Jugarse la vida sólo por satisfacer una pasión

Estremecedor el testimonio de Kevin Pinkstaff. Ha vivido una experiencia de ésas que recordará durante toda su vida... y no precisamente agradable. Se siente, claro está, afortunado por haber salido indemne de un accidente dantesco, un alivio que se contrapone con el dolor de haber perdido a dos compañeros, a dos pilotos con su misma pasión por la competición. Las palabras que recoge Héctor Martínez no tienen desperdicio, en cuanto proceden de uno de los protagonistas de ese caos, de alguien que vivió en primera persona y muy de cerca todo lo ocurrido. Tanto, que él mismo también acabó por los suelos. Y de ellas se confirma lo que hemos venido analizando desde que se produjo el fallecimiento de Rivas y Martínez: algunas circunstancias son inevitables en las carreras, ciertos riesgos se pueden minimizar pero jamás eliminar por completo.

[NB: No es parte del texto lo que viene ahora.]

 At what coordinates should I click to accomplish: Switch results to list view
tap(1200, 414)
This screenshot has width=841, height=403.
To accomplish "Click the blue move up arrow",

Pinkstaff relata con detalle lo que se intuía a simple vista. En un pelotón lanzado a toda velocidad, justo después de que las motos se pongan en marcha en parrilla, es prácticamente imposible esquivar a un piloto con problemas en esos primeros cientos de metros. Cuesta ver a quienes están sólo un poco más adelante porque, según los cálculos del estadounidense, en esos instantes debían rodar ya por encima de los 160 por hora. Así que el peligro está siempre latente y el impacto es terrorífico. Por eso a quienes compiten sólo les quedan dos alternativas: asumir ese riesgo... o dejarlo. Explica que correr es mucho más que un simple trabajo, sin esa pasión que les lleva a buscar los límites sería impensable asumir que todo puede acabar en un pestañeo. Algo que también hace extraordinario a este deporte, único y capaz de atrapar a quienes aprecian su grandeza.